A group of former Twitter employees announced legal action against Elon Musk on Monday after the company's new CEO fired half of the company's workforce last month.

Helen Sage-Lee, Adrian Trejo Nunez and Amir Shevat, all former Twitter employees, say Musk is reluctant to give them the same severance benefits as those who left early.

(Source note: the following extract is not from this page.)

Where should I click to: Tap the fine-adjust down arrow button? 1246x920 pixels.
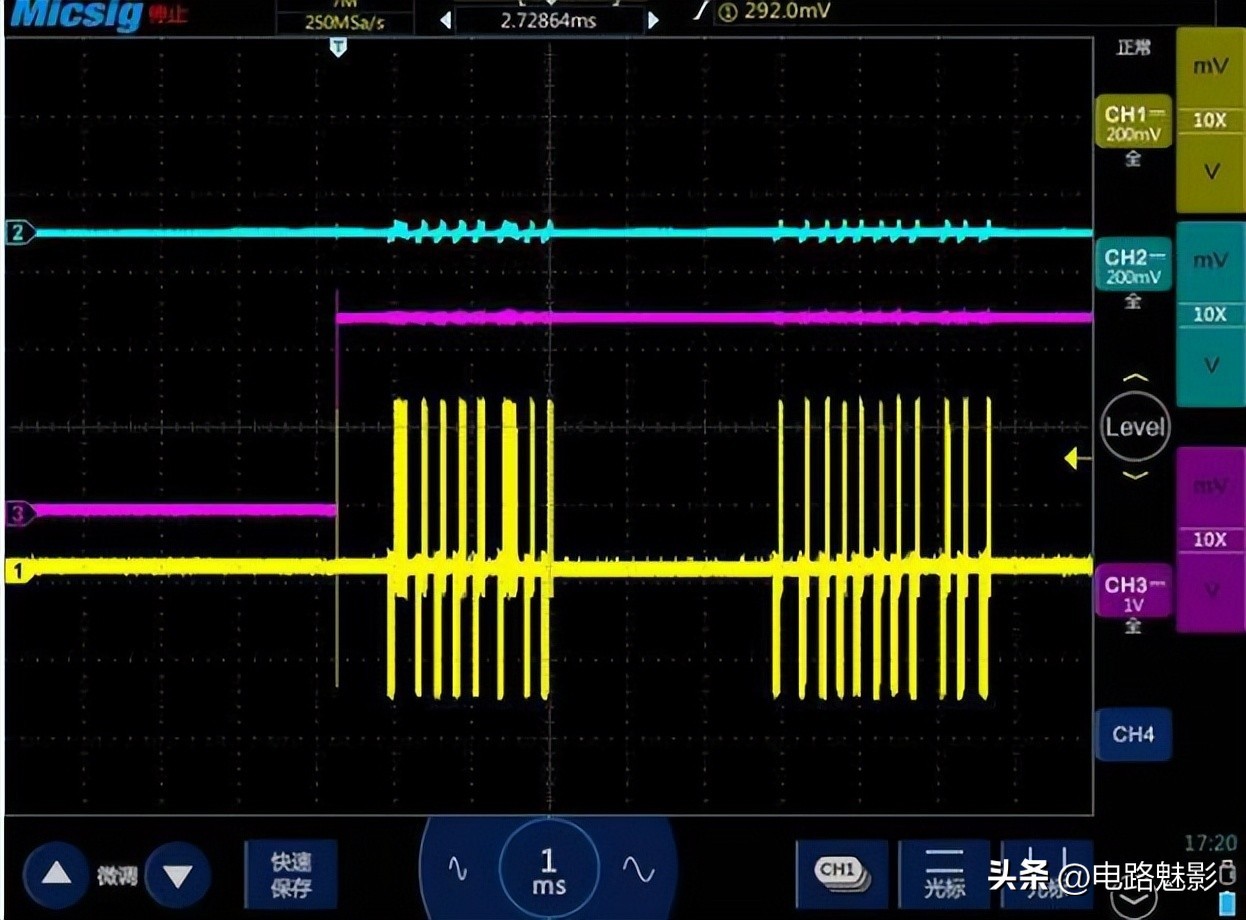[177, 877]
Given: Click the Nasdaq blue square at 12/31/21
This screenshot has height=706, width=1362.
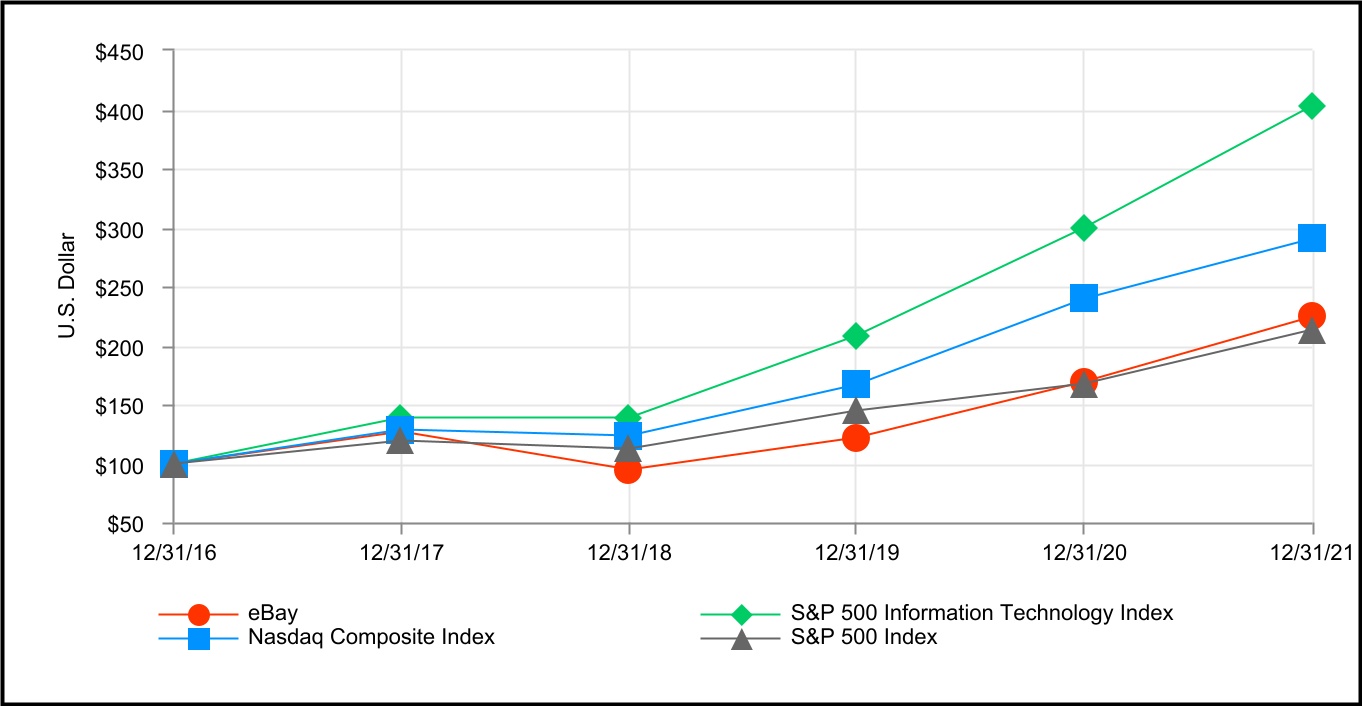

“I'm here today because Twitter has been trying to maneuver so that we don't owe all of us the full severance that we were promised prior to the acquisition,” Sage-Lee said.

He said that unlike many of his coworkers who left after learning Musk was taking over the company, Sage-Lee stuck around when Musk took over as CEO hoping things would work out.

“We received information that the severance package we expected to receive in the weeks from the company would be much less than what we were initially promised before the acquisition”, said Sage-Lee.

In early November, Musk laid off thousands of employees in departments across the company. The cuts were widespread: sales, marketing, engineering, and even the artificial intelligence group that works to make Twitter's algorithms more transparent and fair.

“Before Elon, Twitter promised workers who stayed behind during the upheaval that they would receive the same severance benefits that workers received before Elon. After he came in, he violated that,” said Bloom, who said his firm will continue to bring these cases.

In his first company-wide email, Musk explained the massive cuts, saying it's an effort to “put Twitter on a healthy path.”

“The way Elon Musk executed the layoffs was really inhumane,” said Shevat, who was the Head of Product – Twitter Developer Platform.

Twitter had about 7,500 workers before the Musk acquisition, meaning about 3,700 employees were laid off. The cuts came as Musk tried to improve the company's bottom line after securing significant debt financing to fund his $44 billion acquisition.